9 Auch soweit die Beschwerde rügt, das Flurbereinigungsgericht sei im Rahmen seiner Ausführungen zur Erforderlichkeit der Flurbereinigung nicht auf den Vortrag der Klägerin zu fehlenden Arrondierungsmöglichkeiten für die Eigentums- und Pachtflächen, zu den drohenden Flächenverlusten, den fehlenden Vorteilen eines Landtausches, den zu erwartenden Nachteilen im Wegenetz und den Anstieg des Grundwasserspiegels eingegangen, ist ein Verfahrensmangel in Form eines Gehörsverstoßes nicht dargetan.

10 Das Flurbereinigungsgericht hat sowohl im Rahmen seiner Ausführungen zur Privatnützigkeit als auch im Rahmen seiner Ausführungen zur Erforderlichkeit und zu dem Interesse der Beteiligten an der Flurbereinigung entscheidend darauf abgestellt, dass die Befürchtungen der Klägerin, durch das Flurbereinigungsverfahren könnten Maßnahmen des Naturschutzprojekts zu Lasten der Teilnehmer des Verfahrens umgesetzt werden, nicht gerechtfertigt seien. Es betont in diesem Zusammenhang, dass die Teilnehmer des Flurbereinigungsverfahrens vor allem durch den Anspruch auf wertgleiche Abfindung gemäß § 44 FlurbG, der auch einen Anspruch auf Schaffung der erforderlichen Vorflut umfasst (§ 44 Abs. 3 Satz 3 FlurbG), gegen eine Verschlechterung der landwirtschaftlichen Nutzung durch das Flurbereinigungsverfahren geschützt seien.
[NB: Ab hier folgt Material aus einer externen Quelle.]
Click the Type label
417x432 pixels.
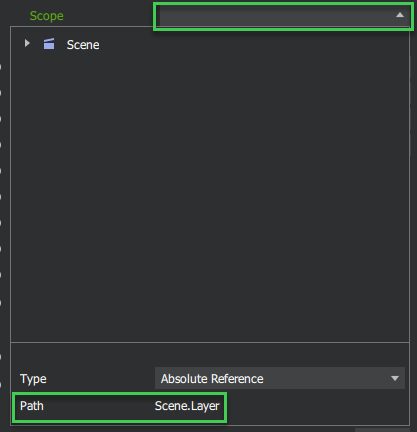33,379
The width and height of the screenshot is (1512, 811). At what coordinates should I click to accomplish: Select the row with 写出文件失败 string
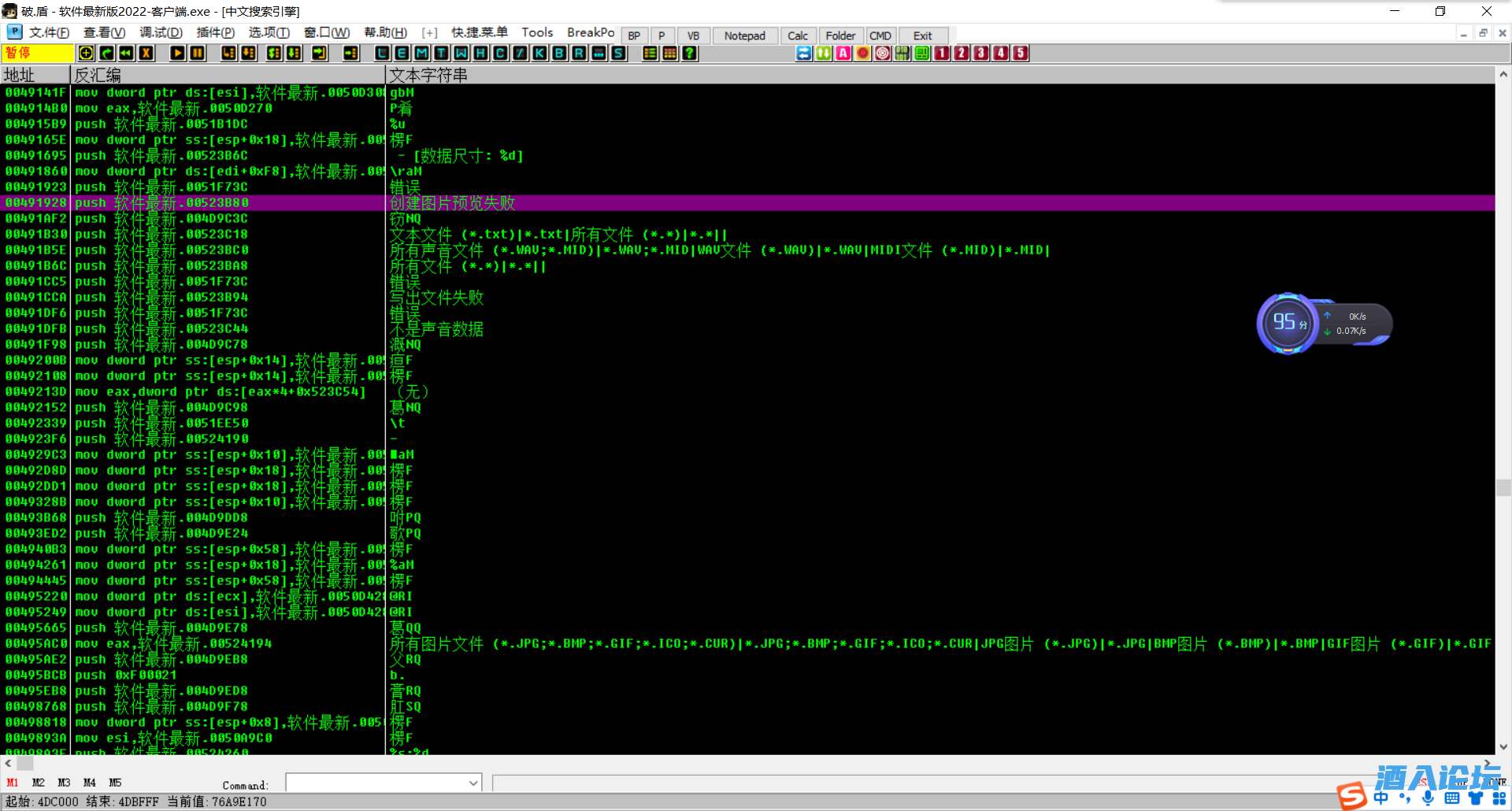tap(436, 298)
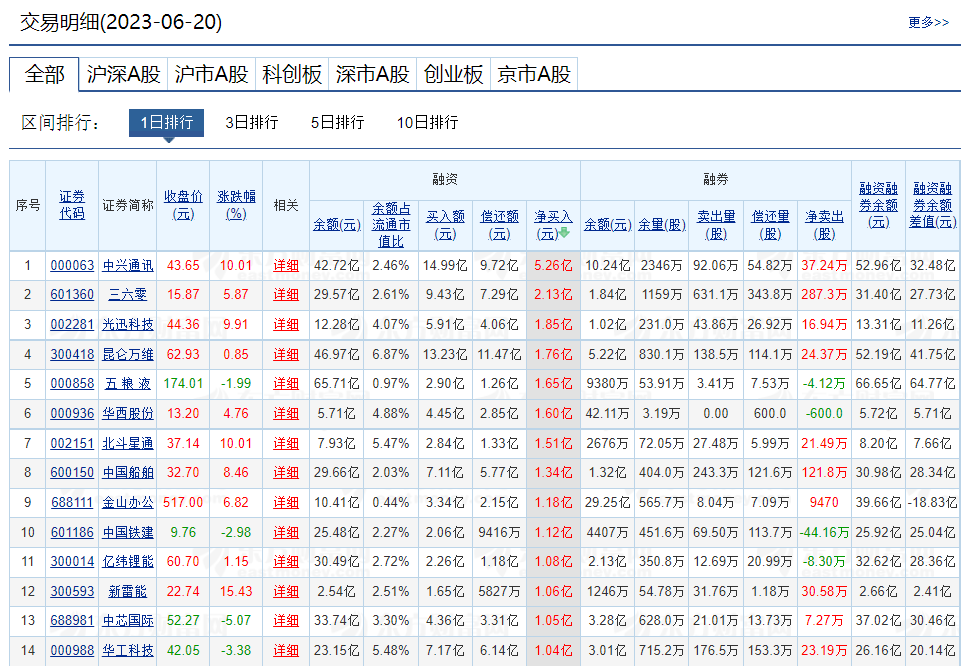Switch ranking to 10日排行
The image size is (970, 666).
[x=427, y=122]
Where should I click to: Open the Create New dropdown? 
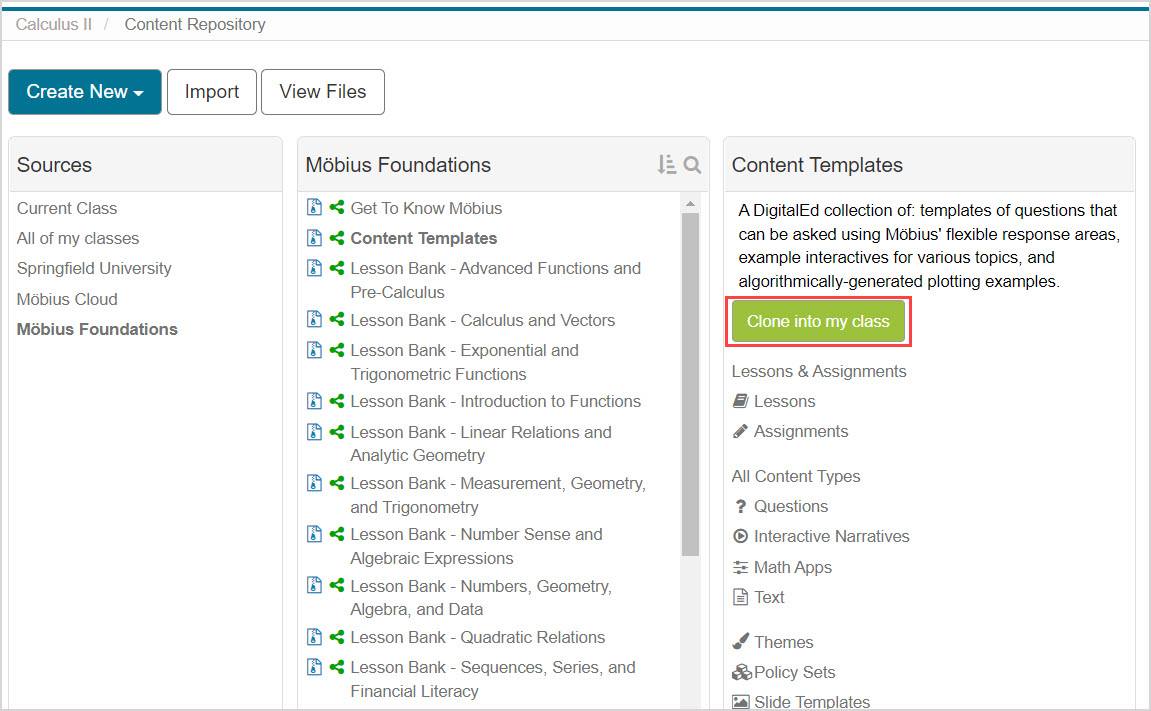tap(85, 92)
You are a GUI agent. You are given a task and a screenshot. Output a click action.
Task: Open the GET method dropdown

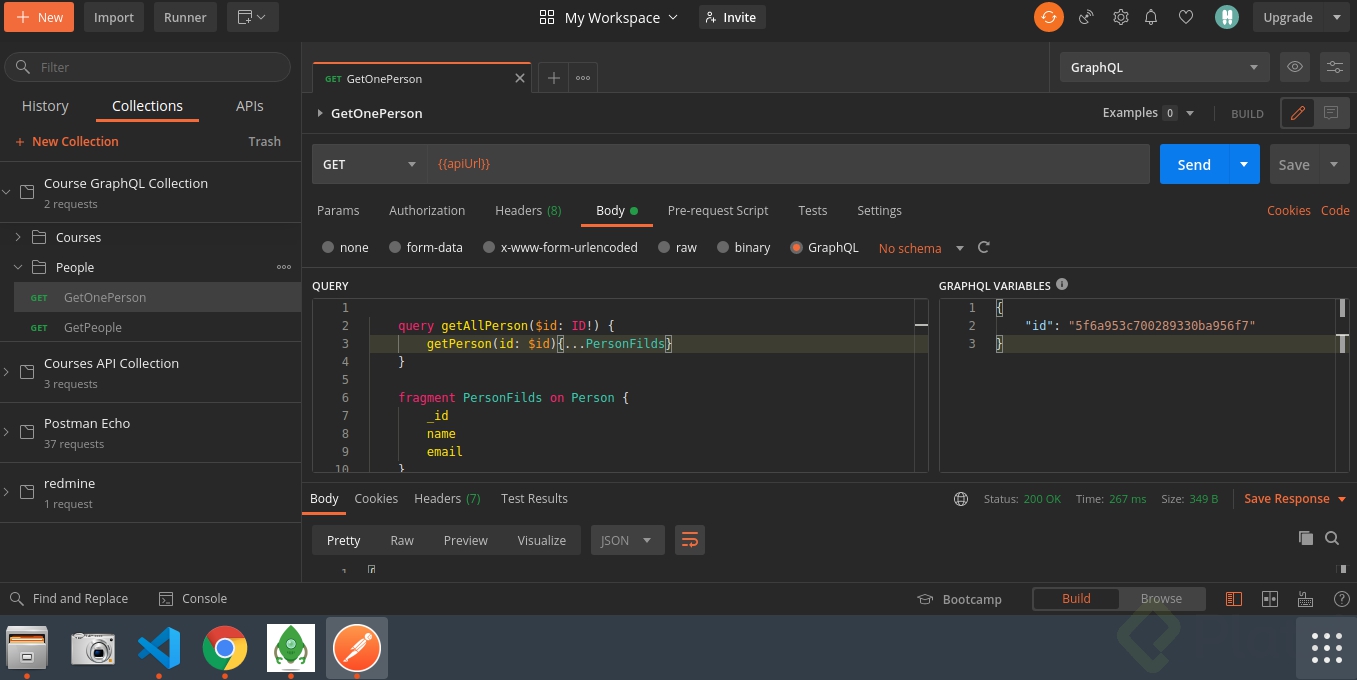click(369, 164)
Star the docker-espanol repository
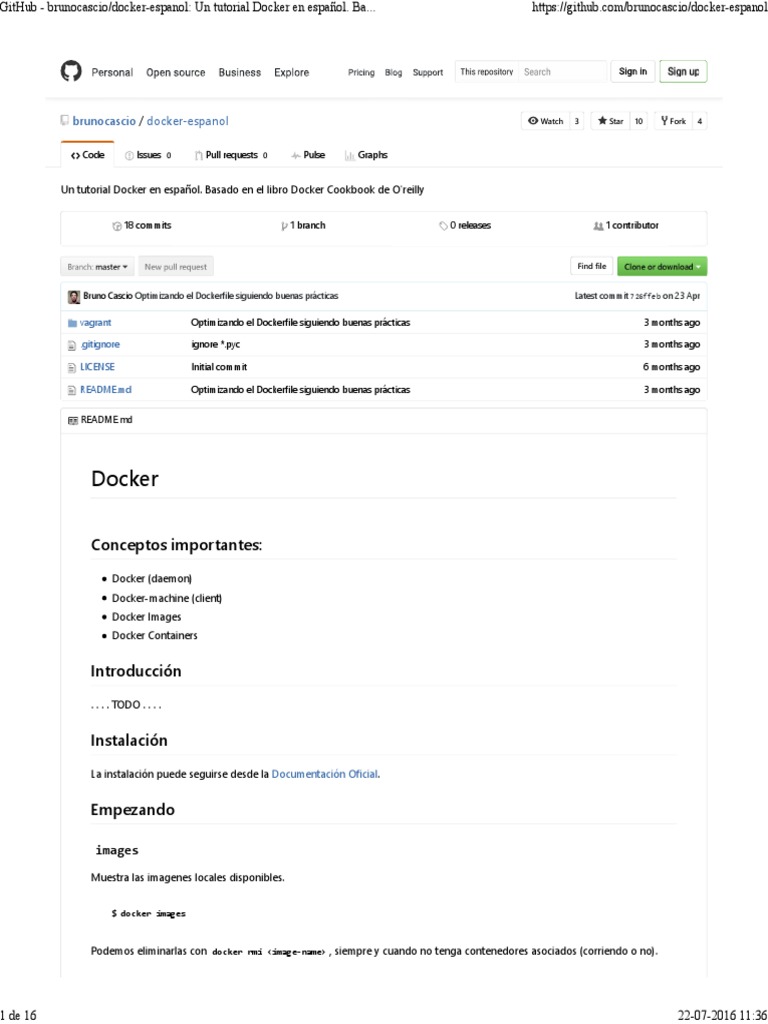This screenshot has height=1024, width=768. 611,121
Weiterhin weist es darauf hin, dass auch bei der Aufstellung des Wege- und Gewässerplans die landwirtschaftlichen Interessen der Teilnehmer zu berücksichtigen seien und dem Vorstand der Teilnehmergemeinschaft insoweit ein unmittelbares Anfechtungsrecht gegen den Wege- und Gewässerplan zustehe. Es bedurfte daher aus der Sicht des Flurbereinigungsgerichts keines Eingehens auf jeden einzelnen Punkt des klägerischen Vortrags zu den von ihm befürchteten Nachteilen durch die Umsetzung des Naturschutzgroßprojekts.

11 Die Beschwerde übersieht ferner, dass die im Verfahrensgebiet liegenden Grundstücke des Projektträgers nach den Ausführungen des Flurbereinigungsgerichts ebenfalls in die Verteilungsmasse fallen und daher auch diese Flächen für die wertgleiche Abfindung zur Verfügung stehen. Sie verkennt, dass der im Flurbereinigungsverfahren für den Träger des Naturschutzgroßprojekts erleichterte Flächenerwerb durch ihn begünstigende Landabfindungsverzichte anderer Teilnehmer die Flurbereinigungsbehörde nicht davon befreit, die Privatnützigkeit der Flurbereinigung bei der Zuteilungsentscheidung zu beachten. Vor diesem Hintergrund hätte es einer ins Einzelne gehenden Darlegung bedurft, warum es auf bestimmtes tatsächliches Vorbringen der Klägerin auch nach dem Rechtsstandpunkt des Flurbereinigungsgerichts - gegen dessen Richtigkeit im Übrigen keine Bedenken bestehen - angekommen wäre. An einer solchen, den materiell-rechtlichen Standpunkt des Flurbereinigungsgerichts zum Ausgangspunkt nehmenden Darlegung der behaupteten Verfahrensmängel fehlt es.

12 Die Kostenentscheidung beruht auf § 154 Abs. 2 VwGO, die Festsetzung des Streitwertes auf § 47 Abs. 1 und 3, § 52 Abs. 2 GKG.